◆ **DESCRIPTION OF THE TASK**:
Using the entries that follow, establish how many lines contain the word "will" and give only that figure.

§ §

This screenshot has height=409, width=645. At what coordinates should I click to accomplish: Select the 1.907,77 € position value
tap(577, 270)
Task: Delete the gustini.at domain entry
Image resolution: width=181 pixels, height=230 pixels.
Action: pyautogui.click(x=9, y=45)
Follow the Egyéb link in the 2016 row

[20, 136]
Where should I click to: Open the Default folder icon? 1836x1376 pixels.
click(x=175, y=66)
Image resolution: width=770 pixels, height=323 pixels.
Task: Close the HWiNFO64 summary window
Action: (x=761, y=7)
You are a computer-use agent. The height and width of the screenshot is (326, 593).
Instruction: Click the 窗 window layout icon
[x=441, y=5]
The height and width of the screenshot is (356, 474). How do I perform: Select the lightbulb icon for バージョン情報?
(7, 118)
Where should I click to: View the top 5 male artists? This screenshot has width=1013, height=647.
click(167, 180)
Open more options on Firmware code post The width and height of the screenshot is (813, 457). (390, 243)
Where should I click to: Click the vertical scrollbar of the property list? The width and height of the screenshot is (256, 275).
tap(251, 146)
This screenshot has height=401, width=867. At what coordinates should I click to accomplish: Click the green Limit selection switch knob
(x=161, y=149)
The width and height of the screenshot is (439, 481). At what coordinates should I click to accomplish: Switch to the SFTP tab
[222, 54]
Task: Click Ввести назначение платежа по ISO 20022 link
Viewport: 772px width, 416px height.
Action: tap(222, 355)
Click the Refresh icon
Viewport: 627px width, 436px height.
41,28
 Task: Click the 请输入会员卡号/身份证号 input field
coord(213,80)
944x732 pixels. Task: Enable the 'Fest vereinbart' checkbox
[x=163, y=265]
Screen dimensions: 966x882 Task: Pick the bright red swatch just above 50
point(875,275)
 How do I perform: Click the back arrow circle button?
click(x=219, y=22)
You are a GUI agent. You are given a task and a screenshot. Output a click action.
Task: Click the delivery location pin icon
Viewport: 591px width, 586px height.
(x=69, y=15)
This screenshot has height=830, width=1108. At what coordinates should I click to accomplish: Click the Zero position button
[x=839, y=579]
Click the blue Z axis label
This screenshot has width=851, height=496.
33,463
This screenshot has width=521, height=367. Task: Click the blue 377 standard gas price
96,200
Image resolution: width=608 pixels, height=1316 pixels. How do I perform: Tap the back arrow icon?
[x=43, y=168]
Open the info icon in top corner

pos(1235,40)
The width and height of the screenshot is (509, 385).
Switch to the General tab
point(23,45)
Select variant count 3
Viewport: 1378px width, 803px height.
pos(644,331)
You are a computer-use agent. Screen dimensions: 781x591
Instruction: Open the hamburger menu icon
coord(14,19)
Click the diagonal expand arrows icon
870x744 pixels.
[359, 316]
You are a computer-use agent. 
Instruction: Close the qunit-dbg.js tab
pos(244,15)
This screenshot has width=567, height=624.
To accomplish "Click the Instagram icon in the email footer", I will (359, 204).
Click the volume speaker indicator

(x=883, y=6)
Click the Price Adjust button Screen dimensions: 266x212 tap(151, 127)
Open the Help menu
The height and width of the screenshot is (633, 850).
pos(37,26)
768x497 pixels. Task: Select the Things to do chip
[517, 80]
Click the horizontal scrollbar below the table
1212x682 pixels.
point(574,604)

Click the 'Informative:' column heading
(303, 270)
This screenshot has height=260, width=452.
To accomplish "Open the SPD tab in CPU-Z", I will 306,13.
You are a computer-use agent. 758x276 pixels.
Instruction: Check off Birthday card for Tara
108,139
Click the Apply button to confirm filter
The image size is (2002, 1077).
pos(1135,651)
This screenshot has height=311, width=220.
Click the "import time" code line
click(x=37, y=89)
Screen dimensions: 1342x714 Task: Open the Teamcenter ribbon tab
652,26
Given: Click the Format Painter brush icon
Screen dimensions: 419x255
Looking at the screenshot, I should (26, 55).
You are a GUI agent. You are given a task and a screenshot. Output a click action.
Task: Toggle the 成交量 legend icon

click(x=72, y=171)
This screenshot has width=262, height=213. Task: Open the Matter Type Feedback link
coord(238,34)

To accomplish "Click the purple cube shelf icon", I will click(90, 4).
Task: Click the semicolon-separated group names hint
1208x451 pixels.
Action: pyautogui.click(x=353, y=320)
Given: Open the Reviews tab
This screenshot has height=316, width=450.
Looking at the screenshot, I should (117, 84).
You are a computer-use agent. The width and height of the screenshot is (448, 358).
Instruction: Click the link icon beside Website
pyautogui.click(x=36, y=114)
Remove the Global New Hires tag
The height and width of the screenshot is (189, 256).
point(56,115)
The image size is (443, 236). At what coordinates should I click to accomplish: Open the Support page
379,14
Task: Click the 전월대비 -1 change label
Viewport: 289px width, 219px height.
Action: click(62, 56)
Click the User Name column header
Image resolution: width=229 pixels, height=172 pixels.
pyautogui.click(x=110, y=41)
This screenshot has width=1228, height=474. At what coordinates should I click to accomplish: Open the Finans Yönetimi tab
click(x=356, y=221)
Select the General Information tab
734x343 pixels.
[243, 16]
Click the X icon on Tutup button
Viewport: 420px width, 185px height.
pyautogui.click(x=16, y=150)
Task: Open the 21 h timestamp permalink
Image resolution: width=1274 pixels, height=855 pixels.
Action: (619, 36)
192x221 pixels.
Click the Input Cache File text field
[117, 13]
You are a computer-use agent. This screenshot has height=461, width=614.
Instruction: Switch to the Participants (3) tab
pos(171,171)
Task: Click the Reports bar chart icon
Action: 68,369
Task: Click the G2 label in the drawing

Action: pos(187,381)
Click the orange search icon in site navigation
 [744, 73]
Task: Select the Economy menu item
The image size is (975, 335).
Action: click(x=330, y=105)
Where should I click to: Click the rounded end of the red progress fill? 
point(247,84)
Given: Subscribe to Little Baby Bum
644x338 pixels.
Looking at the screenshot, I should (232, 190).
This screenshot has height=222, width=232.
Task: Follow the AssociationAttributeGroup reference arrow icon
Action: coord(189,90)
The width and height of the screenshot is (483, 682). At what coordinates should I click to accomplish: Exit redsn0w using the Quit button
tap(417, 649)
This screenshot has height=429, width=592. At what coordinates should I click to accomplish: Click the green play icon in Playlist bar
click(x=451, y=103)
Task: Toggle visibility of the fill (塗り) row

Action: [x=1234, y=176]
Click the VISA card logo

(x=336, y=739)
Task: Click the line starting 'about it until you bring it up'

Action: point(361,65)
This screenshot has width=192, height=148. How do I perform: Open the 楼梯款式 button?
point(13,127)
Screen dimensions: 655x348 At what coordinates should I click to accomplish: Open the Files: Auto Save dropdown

§ §

◆ **SOLUTION FOR THIS EXERCISE**:
3